Seperti halnya Rusdi, kisah para penambang di Gua Boma itu tak jauh beda. Banyak dari mereka sebelumnya adalah petani atau pekebun, yang terpaksa mencari alternatif sumber rezeki setelah harga getah karet tak mampu lagi mencukupi hidup mereka. Penurunan harga komoditas perkebunan di pasar dunia dalam beberapa bulan belakangan telah berimbas jauh sampai ke pelosok-pelosok daerah tempat karet dan hasil kebun itu berasal.

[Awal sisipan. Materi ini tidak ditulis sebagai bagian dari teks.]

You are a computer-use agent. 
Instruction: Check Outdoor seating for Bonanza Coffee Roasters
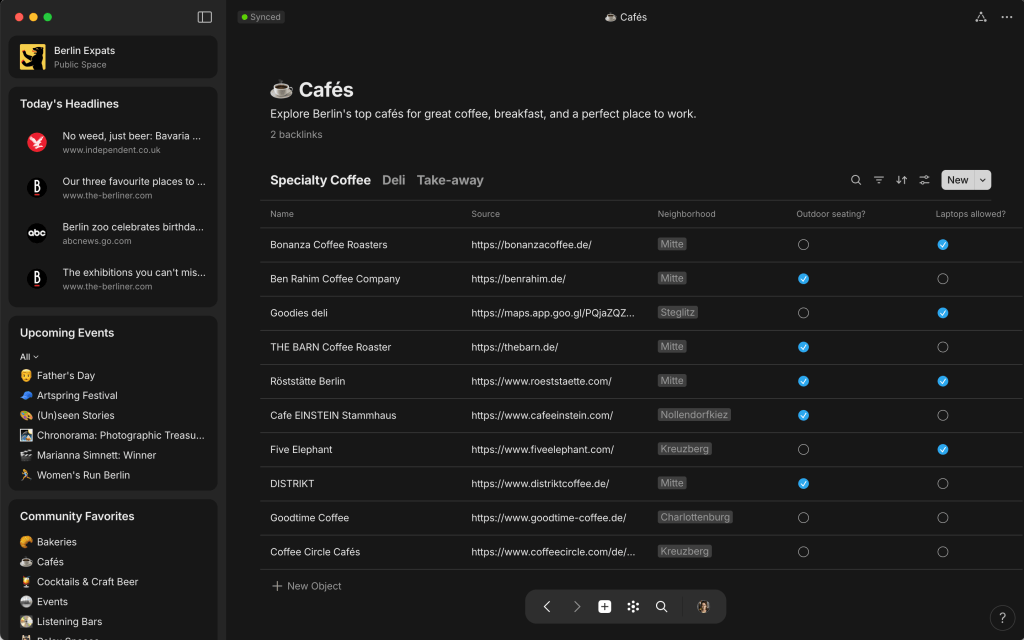point(803,245)

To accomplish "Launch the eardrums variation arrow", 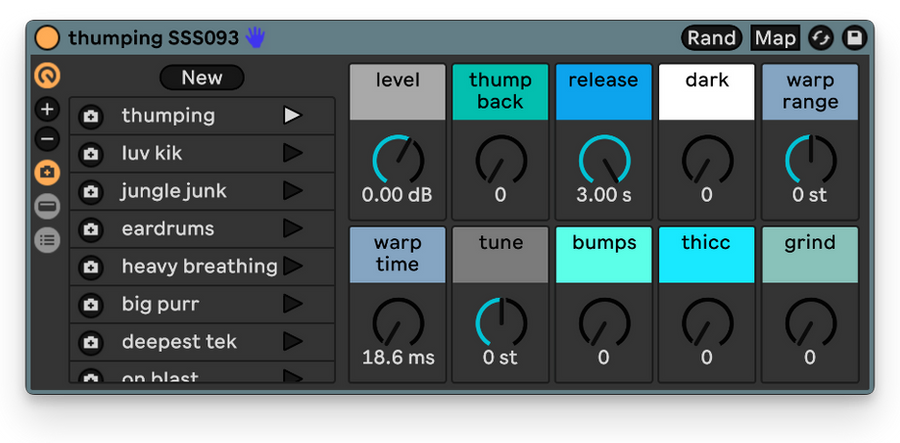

Dari Kabupaten Landak, misalnya, Bety dan sang suami dulu biasa pergi sejak subuh untuk menyadap karet. Sampai pukul 8 pagi, keduanya bisa mengumpulkan 10-13 kilogram getah. Dengan harga getah karet mentah sampai Rp 11 ribu per kilogram, paling kurang Rp 100 ribu sudah di tangan dari kerja tak sampai setengah hari. "Setelah itu saya bisa mengurus keluarga," kata ibu tiga anak ini.

Lain dulu, lain sekarang. Sejak beberapa bulan lalu harga getah terus menurun, dan kini tinggal Rp 2.000 per kilogram. Menyadap karet tak lagi bisa diharapkan. Bety mulai mencari tambahan dengan bekerja serabutan di toko kelontong atau menjadi buruh cuci di rumah tetangga. Penghasilannya Rp 25 ribu dari jaga toko dan Rp 20 ribu dari upah mencuci. "Sekarang kerjanya seharian penuh, anak-anak enggak terurus."

Jauh di seberang pulau, persoalan yang dialami Dahlan sama belaka. Petani di Desa Dosan, Kecamatan Pusako, Kabupaten Siak, Riau itu juga merasakan imbas gejolak harga hasil kebun sawit yang anjlok dari harga sebelumnya yang rata-rata Rp 1.600 per kilogram. Sejak Agustus lalu, tandan buah sawit segar dari kebunnya hanya terjual Rp 800 per kilogram atau tinggal separuhnya. "Uang kiriman ke anak mau tak mau saya kurangi," ujarnya Ahad dua pekan lalu.

Anak pertama Dahlan sedang kuliah di Universitas Riau di Pekanbaru. Uang saku si sulung, yang biasa mendapat Rp 1 juta per bulan, sejak Agustus lalu dipotong jadi Rp 800 ribu saja. Bukan cuma itu, tiga anaknya yang lain juga terpaksa tak mendapat baju baru pada Lebaran lalu. "Untung sekarang harga sudah mulai naik lagi jadi Rp 1.200 per kilogram, jadi agak longgar," ujar pemilik 4 hektare kebun sawit ini.

l l l

Direktur Eksekutif Gabungan Asosiasi Pengusaha Kelapa Sawit Indonesia (Gapki) Fadhil Hasan memprediksi harga minyak sawit mentah (CPO) di pasar dunia masih stagnan hingga akhir Oktober pada angka US$ 700-730 per ton. "Jika ada kenaikan pun tak akan signifikan, karena stok minyak nabati lainnya melimpah, sehingga harga CPO tidak akan terdongkrak," ujarnya pada Rabu pekan lalu.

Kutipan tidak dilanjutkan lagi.